*LATIHAN*:
Tuliskan kembali seluruh teks tentang perkiraan puncak gelombang COVID-19 di China tanpa mengubah satu kata pun.

+++ TEKS YANG DIBERIKAN

Jakarta –
China diprediksi akan menghadapi puncak gelombang COVID-19 pada bulan ini dengan total 11 juta kasus per minggu. Berdasarkan data perkiraan dari perusahaan kesehatan Airfinity yang berbasis di Inggris, gelombang baru yang dipicu oleh subvarian Omicron XBB lebih kecil dari gelombang sebelumnya.
“Pemodelan kami memperkirakan lonjakan akan mencapai puncaknya pada awal Juni sekitar 11 juta per minggu, dengan 112 juta orang terinfeksi selama kenaikan ini,” kata Airfinity, dikutip dari South China Morning Post, Kamis (8/6/2023).
Seberapa buruk?
Hingga saat ini, masih belum ada data resmi dari China terkait jumlah kasus dan situasi gelombang COVID-19 di sana. Ini karena Pusat Pengendalian dan Pencegahan Penyakit (CDC) China berhenti menghasilkan data mingguan jumlah hasil tes positif dan kunjungan klinik untuk pasien demam pada awal Mei.

++++++
+++ DATA YANG DIBERIKAN

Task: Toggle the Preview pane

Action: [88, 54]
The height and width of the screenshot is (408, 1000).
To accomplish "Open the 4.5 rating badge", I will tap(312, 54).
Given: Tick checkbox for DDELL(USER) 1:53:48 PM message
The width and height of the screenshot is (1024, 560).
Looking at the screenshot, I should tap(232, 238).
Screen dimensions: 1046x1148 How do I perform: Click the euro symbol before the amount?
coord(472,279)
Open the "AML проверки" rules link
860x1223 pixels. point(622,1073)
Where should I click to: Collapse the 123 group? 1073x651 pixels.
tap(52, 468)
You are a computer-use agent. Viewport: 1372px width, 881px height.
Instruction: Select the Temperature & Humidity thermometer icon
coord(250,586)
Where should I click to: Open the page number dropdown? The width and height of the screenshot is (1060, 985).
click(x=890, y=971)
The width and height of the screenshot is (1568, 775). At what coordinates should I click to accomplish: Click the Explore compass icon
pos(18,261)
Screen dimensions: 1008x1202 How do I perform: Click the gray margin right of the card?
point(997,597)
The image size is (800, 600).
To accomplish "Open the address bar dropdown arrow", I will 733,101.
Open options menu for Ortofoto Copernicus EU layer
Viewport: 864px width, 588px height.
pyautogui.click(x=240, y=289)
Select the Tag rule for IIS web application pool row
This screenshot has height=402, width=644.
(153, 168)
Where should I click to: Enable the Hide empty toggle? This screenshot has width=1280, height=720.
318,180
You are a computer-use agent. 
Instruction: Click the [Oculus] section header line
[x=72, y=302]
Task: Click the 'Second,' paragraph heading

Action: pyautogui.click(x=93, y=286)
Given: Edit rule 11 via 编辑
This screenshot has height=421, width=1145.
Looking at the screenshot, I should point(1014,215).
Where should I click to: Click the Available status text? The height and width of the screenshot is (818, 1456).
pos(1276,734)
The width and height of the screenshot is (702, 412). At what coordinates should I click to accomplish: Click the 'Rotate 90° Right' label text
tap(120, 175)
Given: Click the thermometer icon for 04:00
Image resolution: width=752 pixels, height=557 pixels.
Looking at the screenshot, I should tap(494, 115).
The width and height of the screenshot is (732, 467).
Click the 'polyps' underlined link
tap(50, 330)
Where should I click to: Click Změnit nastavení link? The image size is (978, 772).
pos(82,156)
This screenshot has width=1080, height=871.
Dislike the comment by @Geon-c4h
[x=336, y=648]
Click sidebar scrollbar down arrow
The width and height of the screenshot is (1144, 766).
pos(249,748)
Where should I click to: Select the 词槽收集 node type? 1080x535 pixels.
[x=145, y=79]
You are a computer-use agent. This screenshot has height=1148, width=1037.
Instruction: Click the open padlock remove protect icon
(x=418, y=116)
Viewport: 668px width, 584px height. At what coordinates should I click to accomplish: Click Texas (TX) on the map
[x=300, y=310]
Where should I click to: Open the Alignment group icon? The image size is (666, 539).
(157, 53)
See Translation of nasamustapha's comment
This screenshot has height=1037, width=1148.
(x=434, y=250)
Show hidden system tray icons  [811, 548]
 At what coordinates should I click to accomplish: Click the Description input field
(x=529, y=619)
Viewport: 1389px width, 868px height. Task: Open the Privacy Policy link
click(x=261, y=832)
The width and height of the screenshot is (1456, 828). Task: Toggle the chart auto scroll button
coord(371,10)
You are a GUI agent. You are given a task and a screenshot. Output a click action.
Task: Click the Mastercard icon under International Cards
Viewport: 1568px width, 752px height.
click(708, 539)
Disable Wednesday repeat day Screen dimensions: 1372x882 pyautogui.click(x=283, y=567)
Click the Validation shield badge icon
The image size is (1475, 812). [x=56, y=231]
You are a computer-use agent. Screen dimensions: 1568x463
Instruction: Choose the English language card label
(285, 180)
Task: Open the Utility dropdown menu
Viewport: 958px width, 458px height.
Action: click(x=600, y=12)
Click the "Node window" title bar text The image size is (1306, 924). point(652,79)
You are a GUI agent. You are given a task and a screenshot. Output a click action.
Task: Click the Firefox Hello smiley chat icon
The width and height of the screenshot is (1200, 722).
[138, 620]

++++++

*HASIL LATIHAN*:
Jakarta –
China diprediksi akan menghadapi puncak gelombang COVID-19 pada bulan ini dengan total 11 juta kasus per minggu. Berdasarkan data perkiraan dari perusahaan kesehatan Airfinity yang berbasis di Inggris, gelombang baru yang dipicu oleh subvarian Omicron XBB lebih kecil dari gelombang sebelumnya.
“Pemodelan kami memperkirakan lonjakan akan mencapai puncaknya pada awal Juni sekitar 11 juta per minggu, dengan 112 juta orang terinfeksi selama kenaikan ini,” kata Airfinity, dikutip dari South China Morning Post, Kamis (8/6/2023).
Seberapa buruk?
Hingga saat ini, masih belum ada data resmi dari China terkait jumlah kasus dan situasi gelombang COVID-19 di sana. Ini karena Pusat Pengendalian dan Pencegahan Penyakit (CDC) China berhenti menghasilkan data mingguan jumlah hasil tes positif dan kunjungan klinik untuk pasien demam pada awal Mei.